=== PROVIDED INFORMATION ===

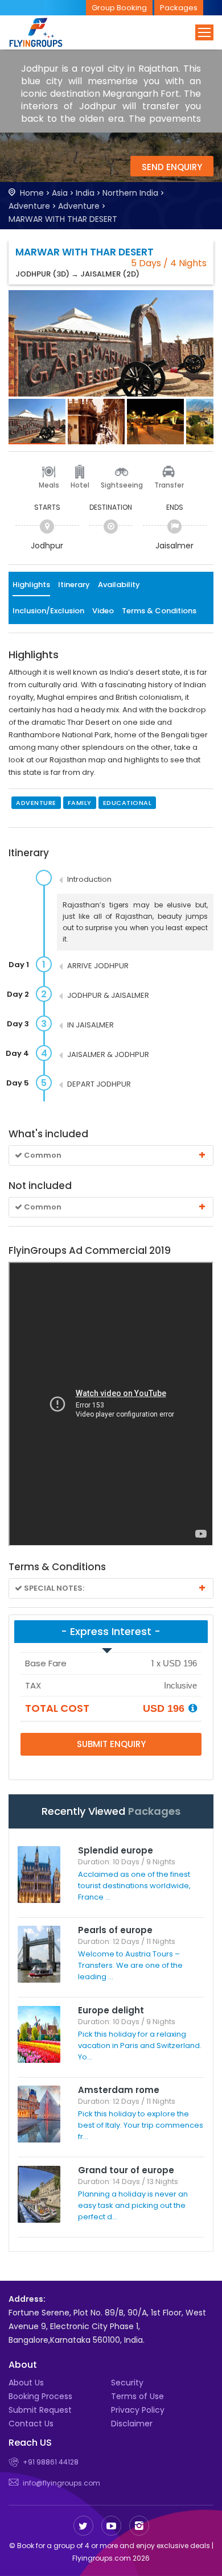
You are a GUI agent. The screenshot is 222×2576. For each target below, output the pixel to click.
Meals (49, 485)
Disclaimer (132, 2423)
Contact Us (31, 2423)
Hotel (80, 485)
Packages (179, 7)
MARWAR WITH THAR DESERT (63, 219)
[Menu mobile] (204, 32)
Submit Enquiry (111, 1744)
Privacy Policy (138, 2410)
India (85, 193)
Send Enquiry (172, 167)
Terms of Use (137, 2396)
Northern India (130, 193)
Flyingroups (46, 32)
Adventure (29, 206)
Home (32, 193)
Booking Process (40, 2396)
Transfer (169, 485)
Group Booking (119, 7)
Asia (60, 193)
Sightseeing (122, 485)
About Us (26, 2382)
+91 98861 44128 (51, 2462)
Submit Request (40, 2410)
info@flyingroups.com (61, 2483)
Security (127, 2382)
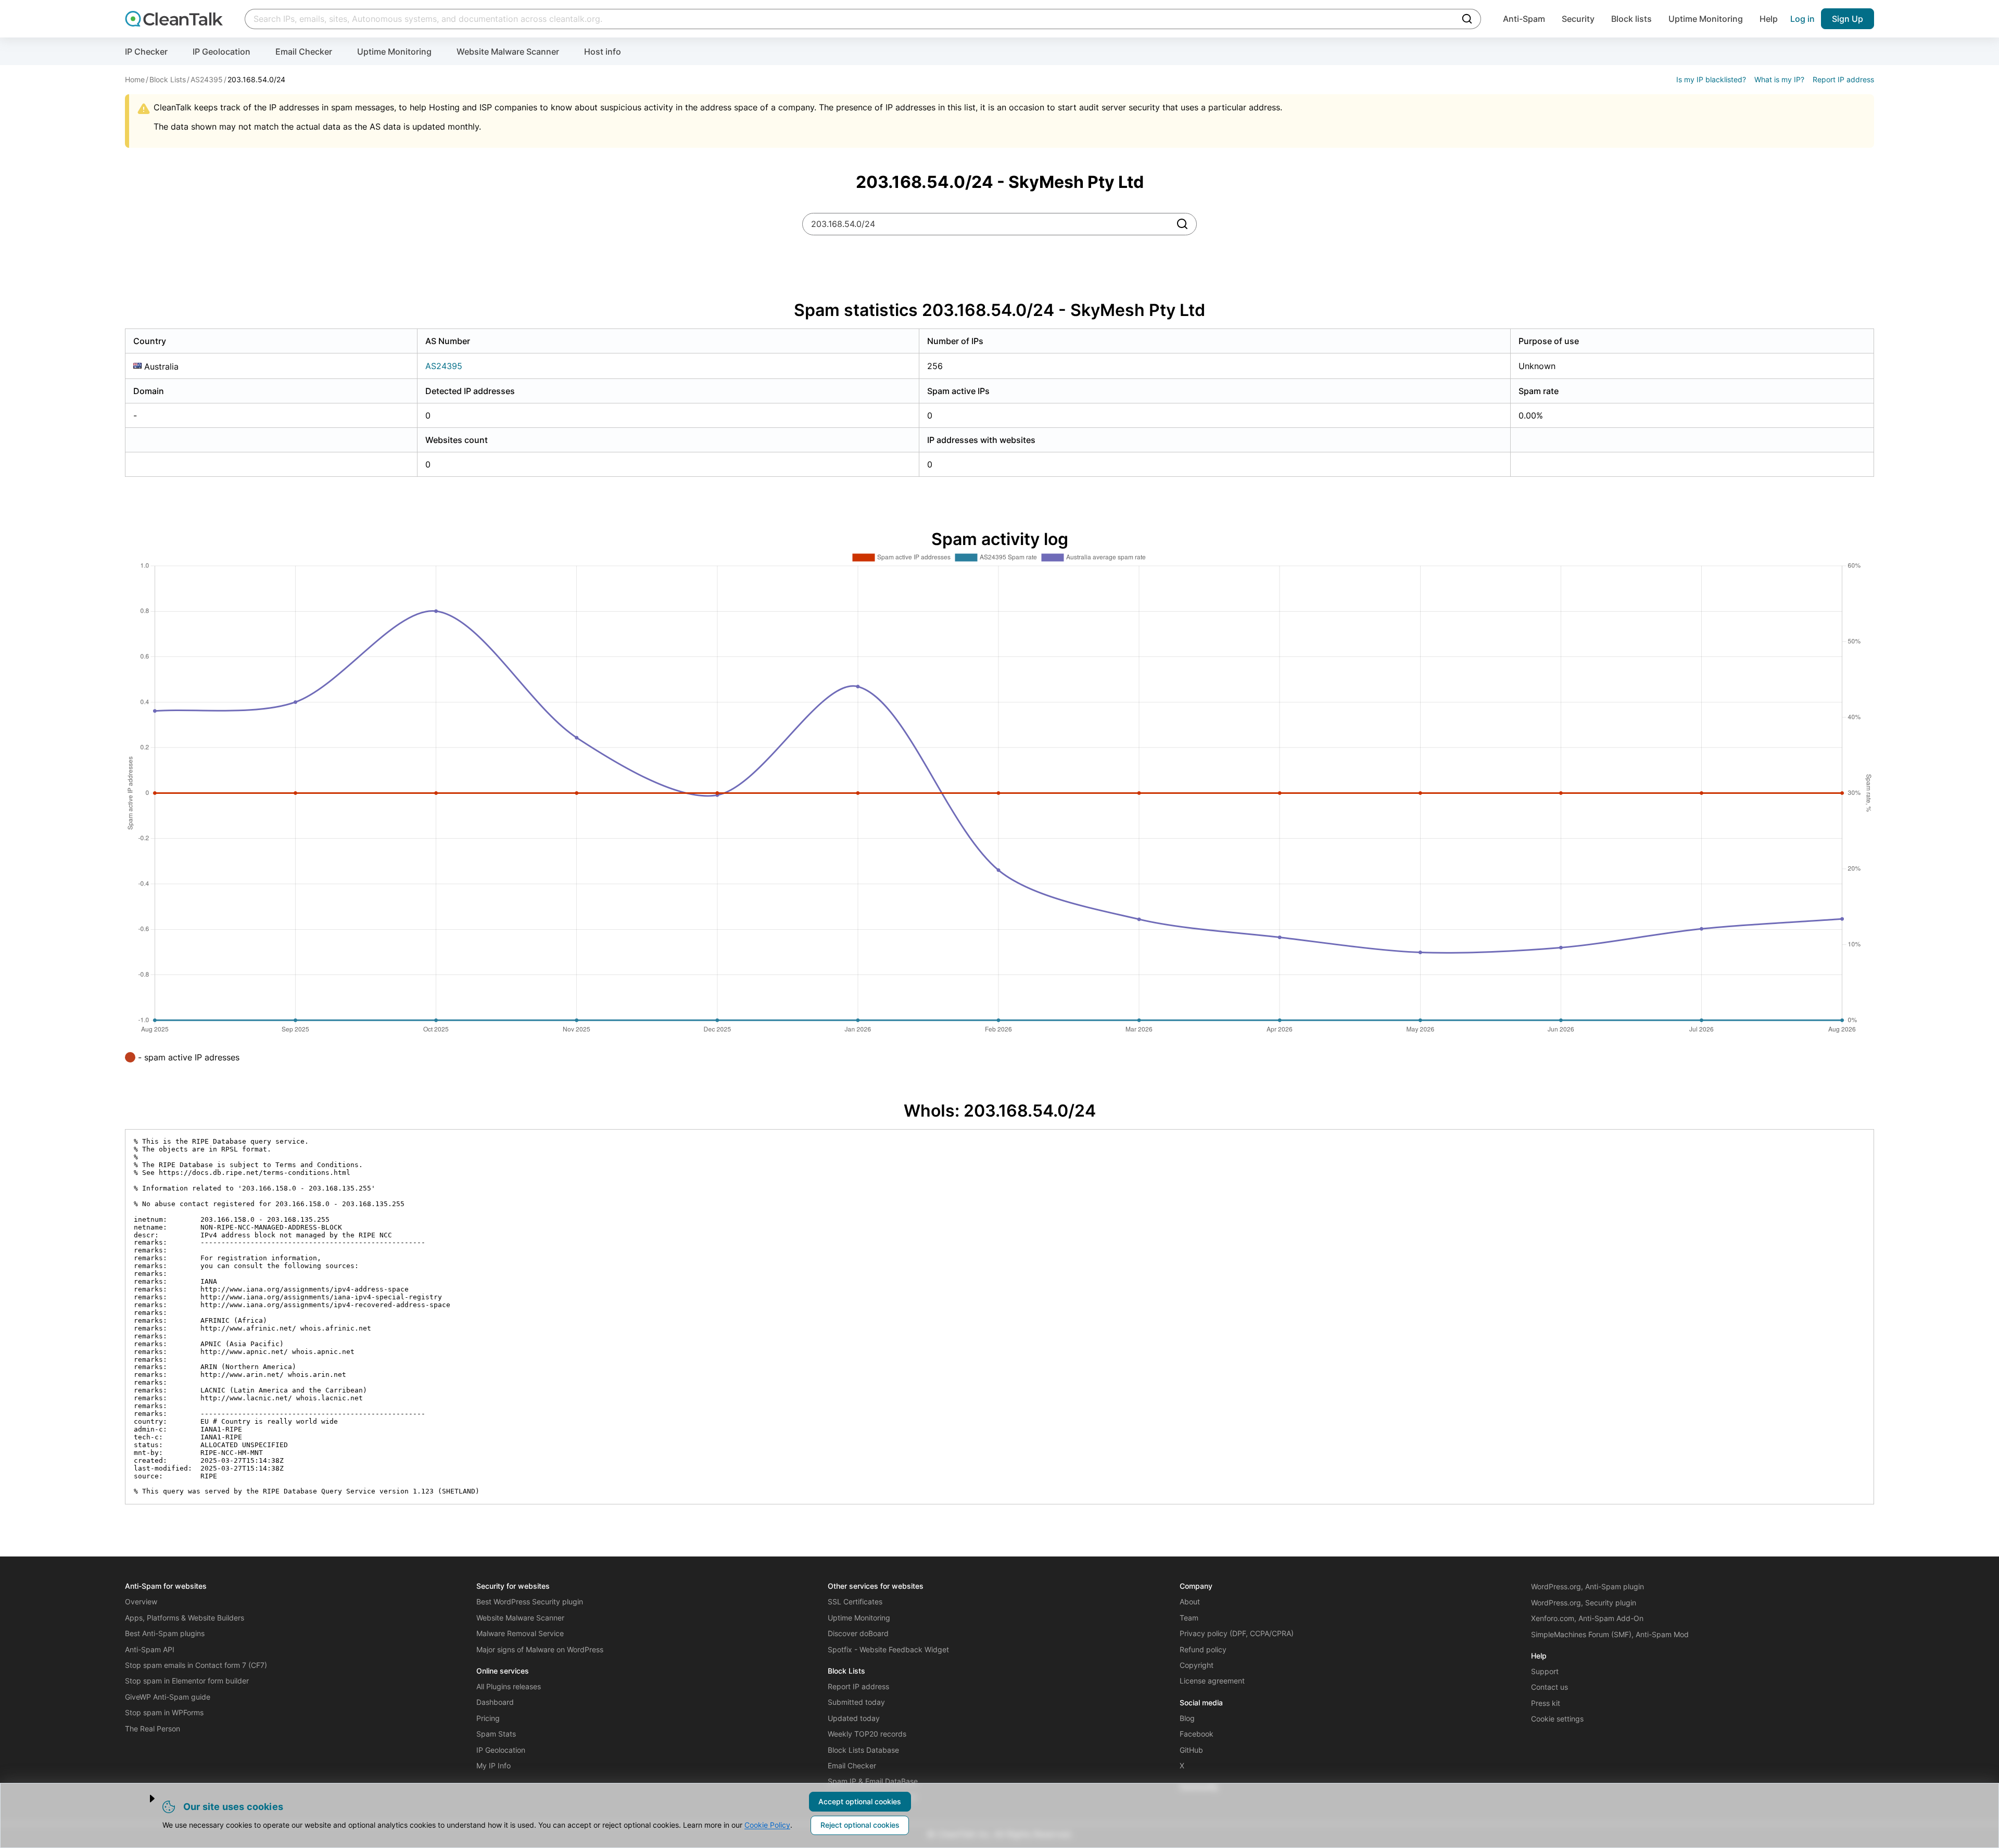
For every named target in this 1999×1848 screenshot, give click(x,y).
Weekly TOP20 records (867, 1733)
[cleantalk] (174, 19)
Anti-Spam (1524, 19)
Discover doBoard (858, 1633)
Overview (141, 1601)
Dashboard (495, 1702)
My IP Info (493, 1765)
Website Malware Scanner (508, 51)
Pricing (488, 1718)
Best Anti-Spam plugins (165, 1633)
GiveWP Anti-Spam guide (167, 1696)
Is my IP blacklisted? (1711, 79)
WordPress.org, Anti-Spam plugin (1587, 1586)
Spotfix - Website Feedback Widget (888, 1649)
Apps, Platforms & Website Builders (184, 1617)
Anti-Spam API (149, 1649)
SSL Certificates (855, 1601)
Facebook (1196, 1733)
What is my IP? (1779, 79)
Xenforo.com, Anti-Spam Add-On (1587, 1618)
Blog (1187, 1718)
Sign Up (1847, 19)
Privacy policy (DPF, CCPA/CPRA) (1237, 1633)
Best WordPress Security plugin (529, 1601)
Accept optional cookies (859, 1801)
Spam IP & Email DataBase (873, 1781)
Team (1189, 1617)
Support (1545, 1671)
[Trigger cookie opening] (142, 1798)
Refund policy (1203, 1649)
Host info (602, 51)
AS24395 (443, 366)
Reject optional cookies (860, 1824)
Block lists (1631, 19)
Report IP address (1843, 79)
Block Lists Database (863, 1749)
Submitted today (856, 1702)
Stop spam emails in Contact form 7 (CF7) (196, 1665)
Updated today (854, 1718)
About (1190, 1601)
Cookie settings (1557, 1718)
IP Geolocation (221, 51)
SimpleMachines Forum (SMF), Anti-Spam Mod (1610, 1634)
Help (1769, 19)
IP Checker (146, 51)
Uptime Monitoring (1705, 19)
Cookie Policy (767, 1824)
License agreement (1212, 1680)
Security (1578, 19)
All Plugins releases (508, 1686)
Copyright (1196, 1665)
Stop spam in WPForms (164, 1712)
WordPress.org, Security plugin (1583, 1602)
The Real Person (152, 1728)
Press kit (1545, 1703)
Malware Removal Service (520, 1633)
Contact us (1549, 1686)
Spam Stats (496, 1733)
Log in (1802, 19)
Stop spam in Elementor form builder (187, 1680)
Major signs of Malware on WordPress (539, 1649)
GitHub (1191, 1749)
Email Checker (303, 51)
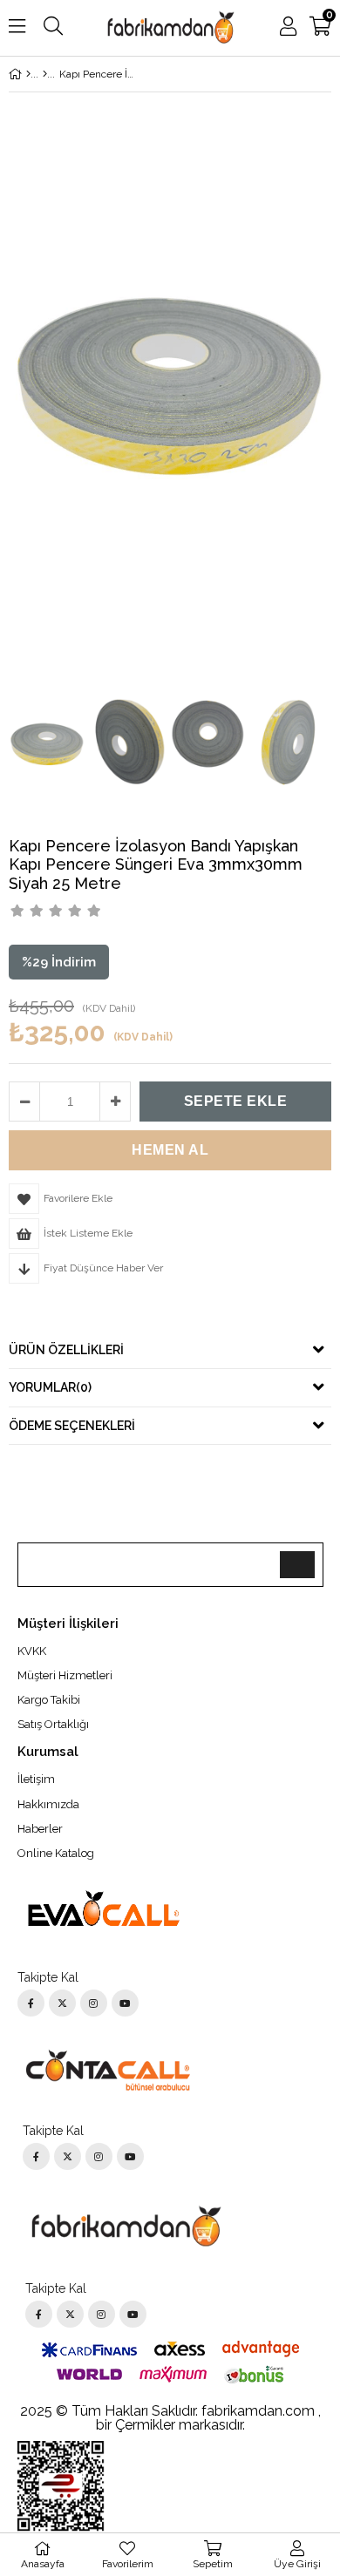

===

YOUR TASK:
Would you set down every line of the data above exactly, skipping the pictures?

RESULT FOR THIS EXERCISE:
You are a GUI agent. The screenshot is 222×2576. For each target below, output the pixel to click.
Meals (49, 485)
Disclaimer (132, 2423)
Contact Us (31, 2423)
Hotel (80, 485)
Packages (179, 7)
MARWAR WITH THAR DESERT (63, 219)
[Menu mobile] (204, 32)
Submit Enquiry (111, 1744)
Privacy Policy (138, 2410)
India (85, 193)
Send Enquiry (172, 167)
Terms of Use (137, 2396)
Northern India (130, 193)
Flyingroups (46, 32)
Adventure (29, 206)
Home (32, 193)
Booking Process (40, 2396)
Transfer (169, 485)
Group Booking (119, 7)
Asia (60, 193)
Sightseeing (122, 485)
About Us (26, 2382)
+91 98861 44128 (51, 2462)
Submit Request (40, 2410)
info@flyingroups.com (61, 2483)
Security (127, 2382)
For every named target in this 1999×1848 screenshot, give click(x,y).
Weekly TOP20 records (867, 1733)
[cleantalk] (174, 19)
Anti-Spam (1524, 19)
Discover doBoard (858, 1633)
Overview (141, 1601)
Dashboard (495, 1702)
My IP Info (493, 1765)
Website Malware Scanner (508, 51)
Pricing (488, 1718)
Best Anti-Spam plugins (165, 1633)
GiveWP Anti-Spam guide (167, 1696)
Is my IP blacklisted? (1711, 79)
WordPress.org, Anti-Spam plugin (1587, 1586)
Spotfix - Website Feedback Widget (888, 1649)
Apps, Platforms & Website Builders (184, 1617)
Anti-Spam API (149, 1649)
SSL Certificates (855, 1601)
Facebook (1196, 1733)
What is my IP? (1779, 79)
Xenforo.com, Anti-Spam Add-On (1587, 1618)
Blog (1187, 1718)
Sign Up (1847, 19)
Privacy policy (DPF, CCPA/CPRA) (1237, 1633)
Best WordPress Security plugin (529, 1601)
Accept optional cookies (859, 1801)
Spam IP & Email DataBase (873, 1781)
Team (1189, 1617)
Support (1545, 1671)
[Trigger cookie opening] (142, 1798)
Refund policy (1203, 1649)
Host info (602, 51)
AS24395 (443, 366)
Reject optional cookies (860, 1824)
Block lists (1631, 19)
Report IP address (1843, 79)
Block Lists Database (863, 1749)
Submitted today (856, 1702)
Stop spam emails in Contact form 7 (CF7) (196, 1665)
Updated today (854, 1718)
About (1190, 1601)
Cookie settings (1557, 1718)
IP Geolocation (221, 51)
SimpleMachines Forum (SMF), Anti-Spam Mod (1610, 1634)
Help (1769, 19)
IP Checker (146, 51)
Uptime Monitoring (1705, 19)
Cookie Policy (767, 1824)
License agreement (1212, 1680)
Security (1578, 19)
All Plugins releases (508, 1686)
Copyright (1196, 1665)
Stop spam in WPForms (164, 1712)
WordPress.org, Security plugin (1583, 1602)
The Real Person (152, 1728)
Press kit (1545, 1703)
Malware Removal Service (520, 1633)
Contact us (1549, 1686)
Spam Stats (496, 1733)
Log in (1802, 19)
Stop spam in Elementor form builder (187, 1680)
Major signs of Malware on WordPress (539, 1649)
GitHub (1191, 1749)
Email Checker (303, 51)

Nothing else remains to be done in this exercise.